Prime Minister Ehud Olmert on Sunday paid tribute to former cabinet member and close friend Yosef (Tommy) Lapid, who died at age 77 earlier in the day, saying "he was a Jew through and through."

"We have lost a dear man, a dear Jew and an irreplaceable friend," Olmert continued.

Lapid succumbed to cancer early Sunday. He was hospitalized some six months ago after suffering a heart attack in his home.

Lapid was "a Holocaust survivor who lived and breathed Jewish fate, Jewish history and the Jewish future throughout his life," Olmert said.

The prime minister met Lapid for the last time on Tuesday when he visited him at Ichilov Hospital. His visit came shortly after the testimony of American fundraiser Morris Talansky, a key witness in the corruption investigation currently underway against Olmert.

Olmert sat by Lapid's bedside for two hours. During that time, the pair spoke very little as Lapid passed in and out of consciousness.

On Thursday, Lapid phoned Olmert's office, after which the prime minister returned the call at 8 P.M., and the two spoke to each other for the last time.

Journalist Amnon Dankner, a close friend of Lapid's, said that, "His mouth and heart were alike, and he was as loyal to himself as he was loyal to his family and to the people he loved. He was also not a man who was hated by his opponents."

Dankner added: "He had a huge appetite for life. He was a very educated man with a very broad understanding. A man who renewed himself every day. He will leave a huge void in my heart, which never be filled."

Even Lapid's many adversaries had kind words for him. "He was a man whose mouth and soul were on equal ground," Aryeh Deri, a former leader of the ultra-Orthodox Shas party, told Army Radio. "You knew that what he had to say to you he would say to your face."

Lapid headed the Shinui Party, which sought to curb the growing political power of ultra-Orthodox parties. During the 16th Knesset, he served as justice minister and deputy prime minister.

A Holocaust survivor born under the name Tomislav Lampel in Benovitz, Serbia, Lapid later left politics to become chairman of the Yad Vashem Holocaust memorial council.

During the war, his father was taken to a concentration camp and was killed two weeks before liberation. Lapid and his mother were placed with a group of Jews in Budapest whom the Nazis planned on killing along the banks of the river Danube. He was saved at the last minute, however, after his mother hid him and herself inside a toilet.

"As I've said, there I became a Zionist," Lapid told Haaretz in a 1995 interview, "because there I understood that there is not enough space in the whole world for a 13-year-old Jewish boy - so there must be one place for us. In Israel."

Lapid subsequently immigrated to Israel with his mother three years after the war at the age of 17.

He was immediately drafted into the Israel Defense Forces, where he served as a mechanic. Later on, he studied law at Tel Aviv University, and began to write for the Hungarian-language newspaper Uj Kelet, under the tutelage of author and satirist Ephraim Kishon.

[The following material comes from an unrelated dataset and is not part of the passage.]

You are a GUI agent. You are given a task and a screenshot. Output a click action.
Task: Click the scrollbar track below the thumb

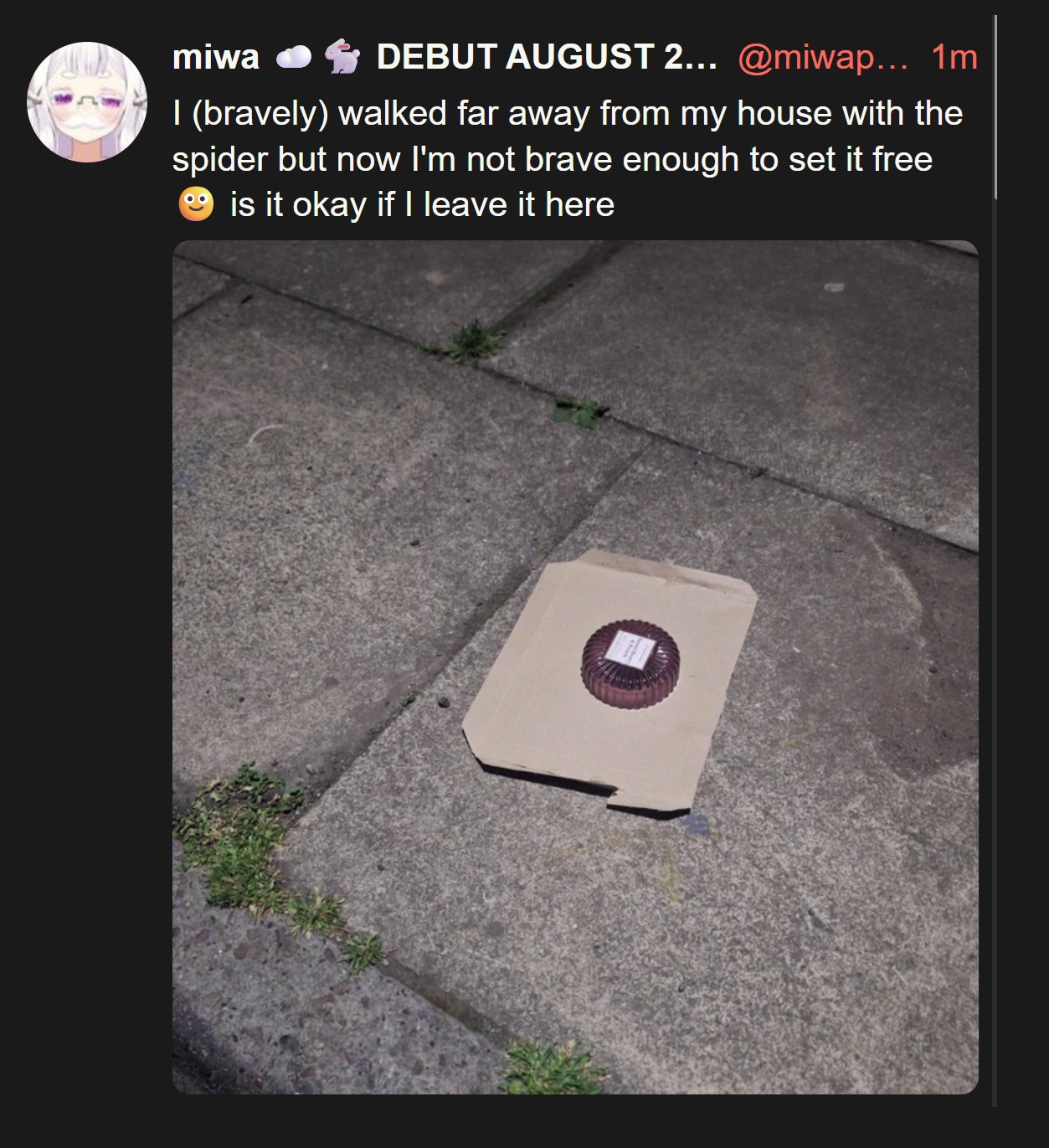(995, 653)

Kishon soon presented him to the founding editor of the Maariv daily newspaper, Azriel Carlebach, who employed Lapid as his personal assistant. It was Carlebach who suggested Lapid Hebraicize his name from Lampel.

Among the top journalists in Israel, Lapid later served as part of the editorial staff at Ma'ariv, as financial director of the Broadcasting Authorities, as a member of the television program Popolitica, and as chairman of the cable television union. He was awarded the Sokolov Prize in 1998.

Lapid was first elected to the Knesset in the 1999 elections, in which his party gained six mandates. In the 16th Knesset, after the 2003 elections, Shinui reached the peak of its strength, receiving fifteen mandates. In the government subsequently formed, Lapid served under prime minister Ariel Sharon as justice minister and deputy prime minister.

Shinui pulled out of the government in December 2004 in protest against a decision to transfer hundreds of millions of shekels to the ultra-Orthodox sector. Lapid was then appointed opposition leader. The condition of his party, though, deteriorated from this point on until its final collapse, evidenced the 2006 elections in which it did not gain any Knesset seats.

Lapid is survived by his wife, the writer Shulamit Lapid, his daughter Meirav and his son Yair, the Channel 2 News presenter and Yedioth Ahronot newspaper columnist. Lapid's oldest daughter Michal died in a road accident in 1984.